34. OT Tyron Smith, Southern Cal: Considering that all 24 of his career starts have come at right tackle and that his lanky frame (6-5, 285) and quick feet make him better suited on the left side, I am not among those who feel Smith should leave after this, his junior season. There is no denying Smith's upside, however, which is why I was included him in my latest projection of the 2011 first round.
35. OG Rodney Hudson, Florida State: The Seminoles' senior left guard - and my choice for the 2010 Outland Trophy - is among the better guard prospects I've scouted due to extraordinary balance and footwork. The problem is, at only 6-2, 284 pounds, he's so much smaller than most he's going to struggle against the behemoth DTs in the NFL. If correctly placed in a zone-blocking scheme, however, I have no doubt his agility will make up for it.

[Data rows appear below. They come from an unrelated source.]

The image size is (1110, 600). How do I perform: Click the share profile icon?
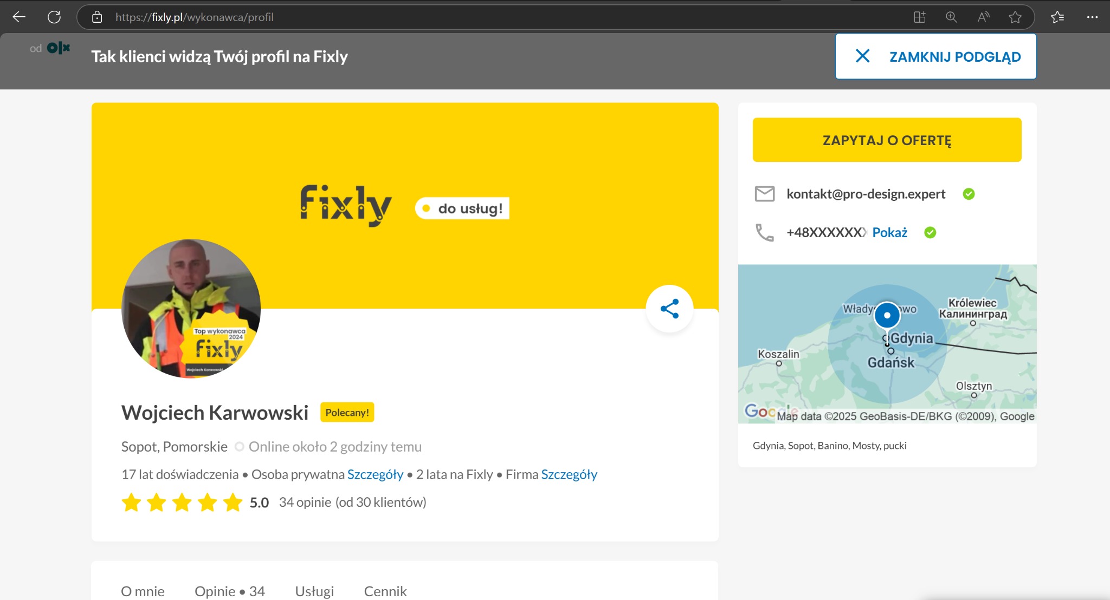pos(670,308)
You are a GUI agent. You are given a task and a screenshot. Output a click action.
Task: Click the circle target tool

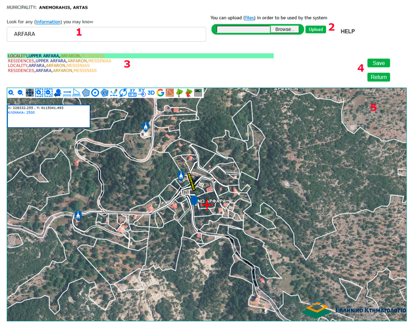95,93
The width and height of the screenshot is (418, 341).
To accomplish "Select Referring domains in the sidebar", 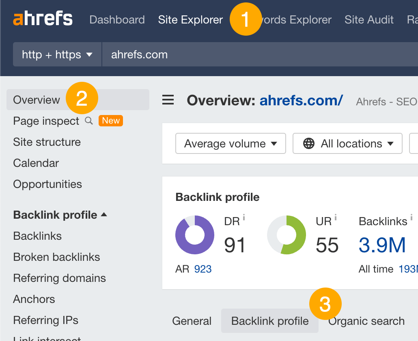I will 59,278.
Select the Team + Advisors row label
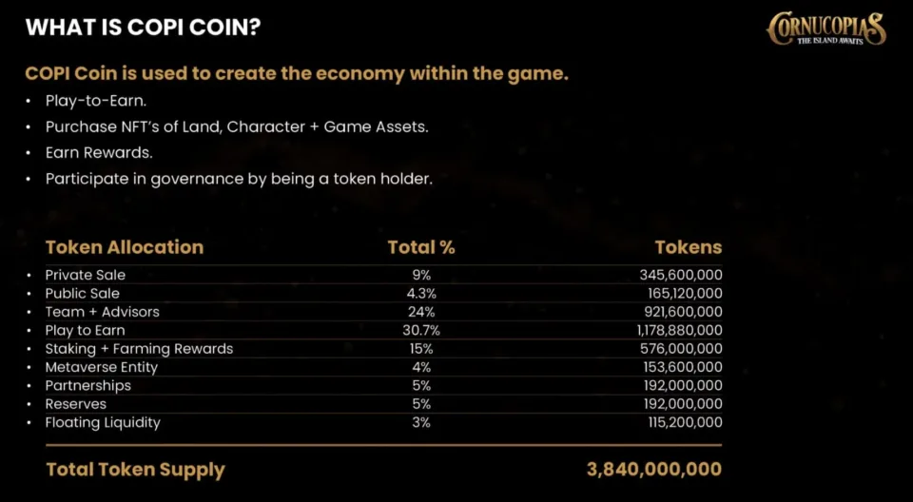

36. RB Michael Dyer, Auburn: South Carolina true freshman Marcus Lattimore made my Top 32, but Dyer, also in the class of 2014, isn't far behind. While I love Lattimore's physicality, Dyer could ultimately emerge as the better pro prospect because his agility and compact frame make him less likely to absorb the same punishment as the Gamecocks' star. His stats (950 rushing yards, 5 TDs) don't do him justice. This kid is a future superstar.
37. DT Stephen Paea, Oregon State : Paea was on my original list, but the 2010 Pac-10 Defensive Player of the Year slipped amid concerns about his size (6-1, 312) and ability to pressure the passer. I love his strength inside and feel he can make an immediate impact in the pros. Considering he only played one season of football in high school, there is still a lot of upside here.